▶ [Activity]: From the listing below, reproduce word for word the part that opens with the line containing "Where should I click to: Click the green" and closes with the line containing "Click the house icon beside Home"; reproduce nothing else.

------------------------------

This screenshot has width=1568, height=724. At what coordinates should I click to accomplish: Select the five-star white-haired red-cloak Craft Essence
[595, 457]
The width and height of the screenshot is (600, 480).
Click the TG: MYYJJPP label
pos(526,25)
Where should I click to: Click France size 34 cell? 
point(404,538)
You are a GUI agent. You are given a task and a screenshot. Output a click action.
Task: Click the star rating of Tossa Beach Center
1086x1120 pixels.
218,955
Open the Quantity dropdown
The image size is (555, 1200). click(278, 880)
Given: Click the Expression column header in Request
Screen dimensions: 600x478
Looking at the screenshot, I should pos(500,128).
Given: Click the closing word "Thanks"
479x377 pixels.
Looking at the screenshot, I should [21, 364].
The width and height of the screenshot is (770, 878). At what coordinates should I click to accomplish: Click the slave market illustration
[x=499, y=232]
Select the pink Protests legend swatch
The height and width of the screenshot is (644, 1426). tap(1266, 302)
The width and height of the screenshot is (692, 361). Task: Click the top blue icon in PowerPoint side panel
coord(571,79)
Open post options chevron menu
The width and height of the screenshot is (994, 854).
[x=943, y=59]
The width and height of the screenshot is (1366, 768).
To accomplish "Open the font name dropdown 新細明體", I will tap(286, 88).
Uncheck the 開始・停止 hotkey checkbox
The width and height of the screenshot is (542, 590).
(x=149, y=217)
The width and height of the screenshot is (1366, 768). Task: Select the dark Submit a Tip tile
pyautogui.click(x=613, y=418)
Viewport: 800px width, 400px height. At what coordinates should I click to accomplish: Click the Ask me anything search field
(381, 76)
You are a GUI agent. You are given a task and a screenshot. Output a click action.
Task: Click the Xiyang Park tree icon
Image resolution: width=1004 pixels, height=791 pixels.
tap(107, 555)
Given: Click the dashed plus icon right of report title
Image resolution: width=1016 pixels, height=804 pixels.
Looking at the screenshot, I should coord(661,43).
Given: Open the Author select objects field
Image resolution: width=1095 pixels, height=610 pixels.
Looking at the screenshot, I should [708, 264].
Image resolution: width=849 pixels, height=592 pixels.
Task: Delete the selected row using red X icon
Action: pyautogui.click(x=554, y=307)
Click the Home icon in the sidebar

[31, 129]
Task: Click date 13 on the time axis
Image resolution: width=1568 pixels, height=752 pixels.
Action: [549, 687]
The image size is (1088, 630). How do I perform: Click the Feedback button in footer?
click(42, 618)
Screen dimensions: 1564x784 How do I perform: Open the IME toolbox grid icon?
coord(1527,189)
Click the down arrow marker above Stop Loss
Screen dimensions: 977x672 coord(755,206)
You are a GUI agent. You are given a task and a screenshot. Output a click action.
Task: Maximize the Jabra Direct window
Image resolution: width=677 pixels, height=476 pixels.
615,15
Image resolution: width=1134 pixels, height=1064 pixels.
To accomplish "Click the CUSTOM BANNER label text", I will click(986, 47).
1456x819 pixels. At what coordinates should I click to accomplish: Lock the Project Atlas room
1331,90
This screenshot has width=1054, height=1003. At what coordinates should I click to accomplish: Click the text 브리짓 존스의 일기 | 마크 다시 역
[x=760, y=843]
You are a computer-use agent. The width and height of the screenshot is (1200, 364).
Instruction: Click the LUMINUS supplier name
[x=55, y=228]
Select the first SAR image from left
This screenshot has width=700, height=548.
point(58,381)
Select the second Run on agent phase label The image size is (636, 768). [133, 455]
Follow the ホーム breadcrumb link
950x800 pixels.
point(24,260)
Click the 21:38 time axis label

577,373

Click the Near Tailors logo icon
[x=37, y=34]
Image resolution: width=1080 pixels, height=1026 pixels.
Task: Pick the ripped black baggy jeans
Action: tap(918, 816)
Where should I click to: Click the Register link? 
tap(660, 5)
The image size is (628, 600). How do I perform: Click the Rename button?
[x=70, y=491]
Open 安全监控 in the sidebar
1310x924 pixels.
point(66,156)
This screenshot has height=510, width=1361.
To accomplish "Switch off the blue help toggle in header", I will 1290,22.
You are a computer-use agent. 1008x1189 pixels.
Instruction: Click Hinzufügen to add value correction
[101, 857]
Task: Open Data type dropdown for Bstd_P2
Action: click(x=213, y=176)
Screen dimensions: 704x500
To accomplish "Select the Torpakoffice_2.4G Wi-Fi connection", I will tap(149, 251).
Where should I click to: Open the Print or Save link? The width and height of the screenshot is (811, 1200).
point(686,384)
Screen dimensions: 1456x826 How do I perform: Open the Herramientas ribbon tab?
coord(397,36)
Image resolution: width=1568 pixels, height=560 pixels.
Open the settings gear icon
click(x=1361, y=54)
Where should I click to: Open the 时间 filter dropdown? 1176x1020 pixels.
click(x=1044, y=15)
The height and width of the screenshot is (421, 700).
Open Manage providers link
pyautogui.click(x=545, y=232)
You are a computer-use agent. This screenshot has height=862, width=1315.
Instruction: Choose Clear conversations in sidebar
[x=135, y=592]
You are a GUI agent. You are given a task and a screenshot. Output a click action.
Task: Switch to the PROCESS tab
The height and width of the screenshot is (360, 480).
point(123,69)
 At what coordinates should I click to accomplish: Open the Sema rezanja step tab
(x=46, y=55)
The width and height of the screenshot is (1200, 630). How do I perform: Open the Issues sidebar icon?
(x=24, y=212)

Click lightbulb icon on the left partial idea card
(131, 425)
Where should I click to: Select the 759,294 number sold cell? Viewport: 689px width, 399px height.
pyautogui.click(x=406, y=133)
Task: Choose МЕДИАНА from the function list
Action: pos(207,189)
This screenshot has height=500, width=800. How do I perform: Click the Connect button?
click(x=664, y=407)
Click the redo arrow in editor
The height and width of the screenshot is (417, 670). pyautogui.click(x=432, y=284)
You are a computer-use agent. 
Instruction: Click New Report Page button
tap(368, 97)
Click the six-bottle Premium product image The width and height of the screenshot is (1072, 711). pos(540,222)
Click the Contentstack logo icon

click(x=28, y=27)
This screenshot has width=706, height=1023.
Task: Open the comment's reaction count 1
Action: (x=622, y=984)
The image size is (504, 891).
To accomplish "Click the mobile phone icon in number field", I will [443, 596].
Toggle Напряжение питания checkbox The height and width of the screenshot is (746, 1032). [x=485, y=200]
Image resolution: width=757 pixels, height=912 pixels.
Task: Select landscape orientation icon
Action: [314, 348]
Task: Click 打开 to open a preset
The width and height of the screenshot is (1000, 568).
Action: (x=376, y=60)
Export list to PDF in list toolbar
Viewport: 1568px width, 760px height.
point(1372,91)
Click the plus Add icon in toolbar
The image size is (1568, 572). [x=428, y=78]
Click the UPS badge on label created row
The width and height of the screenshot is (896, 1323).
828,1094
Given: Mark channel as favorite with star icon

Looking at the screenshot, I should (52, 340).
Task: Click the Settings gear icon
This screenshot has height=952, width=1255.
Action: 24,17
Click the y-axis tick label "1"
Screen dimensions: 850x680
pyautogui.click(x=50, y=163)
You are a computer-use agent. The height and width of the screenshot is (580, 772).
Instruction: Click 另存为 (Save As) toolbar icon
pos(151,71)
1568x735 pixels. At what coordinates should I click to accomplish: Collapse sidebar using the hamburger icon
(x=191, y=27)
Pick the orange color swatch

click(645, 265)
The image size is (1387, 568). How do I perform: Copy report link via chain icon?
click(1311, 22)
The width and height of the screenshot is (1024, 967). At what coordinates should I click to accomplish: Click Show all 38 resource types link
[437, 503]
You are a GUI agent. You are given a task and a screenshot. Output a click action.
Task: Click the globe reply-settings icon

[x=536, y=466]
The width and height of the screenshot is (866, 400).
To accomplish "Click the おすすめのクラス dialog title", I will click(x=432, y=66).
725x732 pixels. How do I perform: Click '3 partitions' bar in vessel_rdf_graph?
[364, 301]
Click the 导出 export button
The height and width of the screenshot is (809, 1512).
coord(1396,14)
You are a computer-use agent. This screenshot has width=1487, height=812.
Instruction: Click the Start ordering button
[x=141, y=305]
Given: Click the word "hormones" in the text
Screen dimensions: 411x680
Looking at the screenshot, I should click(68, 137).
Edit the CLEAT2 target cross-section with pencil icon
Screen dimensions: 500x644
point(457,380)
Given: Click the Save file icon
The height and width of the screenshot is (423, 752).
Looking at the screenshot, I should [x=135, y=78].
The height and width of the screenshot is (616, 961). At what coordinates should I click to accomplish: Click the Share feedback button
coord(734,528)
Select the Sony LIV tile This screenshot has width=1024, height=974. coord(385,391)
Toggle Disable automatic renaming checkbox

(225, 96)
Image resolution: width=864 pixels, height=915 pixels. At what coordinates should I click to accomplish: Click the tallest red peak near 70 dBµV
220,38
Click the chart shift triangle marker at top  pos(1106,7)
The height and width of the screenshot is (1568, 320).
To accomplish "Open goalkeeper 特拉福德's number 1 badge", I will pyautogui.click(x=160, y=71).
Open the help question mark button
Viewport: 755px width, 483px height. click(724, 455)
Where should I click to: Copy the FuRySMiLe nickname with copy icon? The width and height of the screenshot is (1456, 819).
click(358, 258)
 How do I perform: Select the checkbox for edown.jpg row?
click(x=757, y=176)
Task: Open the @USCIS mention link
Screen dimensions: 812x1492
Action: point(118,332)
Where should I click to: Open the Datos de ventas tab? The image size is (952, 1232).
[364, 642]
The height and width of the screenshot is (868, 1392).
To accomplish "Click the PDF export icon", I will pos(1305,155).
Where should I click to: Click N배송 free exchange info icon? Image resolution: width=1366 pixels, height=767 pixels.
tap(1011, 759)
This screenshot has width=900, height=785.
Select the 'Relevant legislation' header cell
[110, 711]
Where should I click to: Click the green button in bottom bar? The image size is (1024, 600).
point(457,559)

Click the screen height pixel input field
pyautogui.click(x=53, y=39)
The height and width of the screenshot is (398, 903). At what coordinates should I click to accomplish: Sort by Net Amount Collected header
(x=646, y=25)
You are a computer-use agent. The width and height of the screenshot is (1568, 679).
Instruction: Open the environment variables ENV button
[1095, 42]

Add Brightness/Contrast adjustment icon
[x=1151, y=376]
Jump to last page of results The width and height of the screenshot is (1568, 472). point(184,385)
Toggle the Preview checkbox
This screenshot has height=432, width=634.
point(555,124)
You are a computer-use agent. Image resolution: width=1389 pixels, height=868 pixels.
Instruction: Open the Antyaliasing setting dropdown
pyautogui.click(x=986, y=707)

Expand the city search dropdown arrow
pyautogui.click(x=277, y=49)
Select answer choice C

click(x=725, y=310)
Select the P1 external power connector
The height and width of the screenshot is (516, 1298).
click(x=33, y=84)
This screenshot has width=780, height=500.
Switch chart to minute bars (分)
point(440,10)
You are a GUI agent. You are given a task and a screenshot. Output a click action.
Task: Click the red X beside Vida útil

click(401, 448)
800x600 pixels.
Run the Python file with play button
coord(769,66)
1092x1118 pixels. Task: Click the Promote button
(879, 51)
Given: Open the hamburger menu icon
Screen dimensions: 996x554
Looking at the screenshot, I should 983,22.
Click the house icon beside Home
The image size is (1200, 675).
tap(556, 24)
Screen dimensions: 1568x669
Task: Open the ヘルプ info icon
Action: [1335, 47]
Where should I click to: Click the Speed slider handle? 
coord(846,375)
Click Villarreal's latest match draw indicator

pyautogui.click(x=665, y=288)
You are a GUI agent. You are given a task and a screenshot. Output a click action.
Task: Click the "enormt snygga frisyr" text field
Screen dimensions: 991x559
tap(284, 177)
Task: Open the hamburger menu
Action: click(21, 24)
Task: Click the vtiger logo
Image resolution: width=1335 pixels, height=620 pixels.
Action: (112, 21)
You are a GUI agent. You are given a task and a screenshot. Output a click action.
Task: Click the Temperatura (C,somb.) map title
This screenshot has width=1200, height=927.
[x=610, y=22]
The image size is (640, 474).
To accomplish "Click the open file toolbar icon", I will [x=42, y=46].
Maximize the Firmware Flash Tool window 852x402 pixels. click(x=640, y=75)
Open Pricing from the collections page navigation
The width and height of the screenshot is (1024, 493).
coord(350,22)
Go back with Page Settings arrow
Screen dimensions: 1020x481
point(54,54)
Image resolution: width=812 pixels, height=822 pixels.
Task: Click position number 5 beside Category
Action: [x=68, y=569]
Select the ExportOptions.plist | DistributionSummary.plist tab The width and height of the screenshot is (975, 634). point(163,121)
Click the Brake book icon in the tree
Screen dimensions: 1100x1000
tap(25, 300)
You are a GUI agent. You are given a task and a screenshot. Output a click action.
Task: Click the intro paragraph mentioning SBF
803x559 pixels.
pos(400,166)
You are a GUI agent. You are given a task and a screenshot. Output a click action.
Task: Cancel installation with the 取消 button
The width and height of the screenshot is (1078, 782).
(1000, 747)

------------------------------

▶ [Exercise result]:
Where should I click to: Click the green button in bottom bar? The image size is (1024, 600).
point(457,559)

Click the screen height pixel input field
pyautogui.click(x=53, y=39)
The height and width of the screenshot is (398, 903). At what coordinates should I click to accomplish: Sort by Net Amount Collected header
(x=646, y=25)
You are a computer-use agent. The width and height of the screenshot is (1568, 679).
Instruction: Open the environment variables ENV button
[1095, 42]

Add Brightness/Contrast adjustment icon
[x=1151, y=376]
Jump to last page of results The width and height of the screenshot is (1568, 472). point(184,385)
Toggle the Preview checkbox
This screenshot has height=432, width=634.
point(555,124)
You are a computer-use agent. Image resolution: width=1389 pixels, height=868 pixels.
Instruction: Open the Antyaliasing setting dropdown
pyautogui.click(x=986, y=707)

Expand the city search dropdown arrow
pyautogui.click(x=277, y=49)
Select answer choice C

click(x=725, y=310)
Select the P1 external power connector
The height and width of the screenshot is (516, 1298).
click(x=33, y=84)
This screenshot has width=780, height=500.
Switch chart to minute bars (分)
point(440,10)
You are a GUI agent. You are given a task and a screenshot. Output a click action.
Task: Click the red X beside Vida útil

click(401, 448)
800x600 pixels.
Run the Python file with play button
coord(769,66)
1092x1118 pixels. Task: Click the Promote button
(879, 51)
Given: Open the hamburger menu icon
Screen dimensions: 996x554
Looking at the screenshot, I should 983,22.
Click the house icon beside Home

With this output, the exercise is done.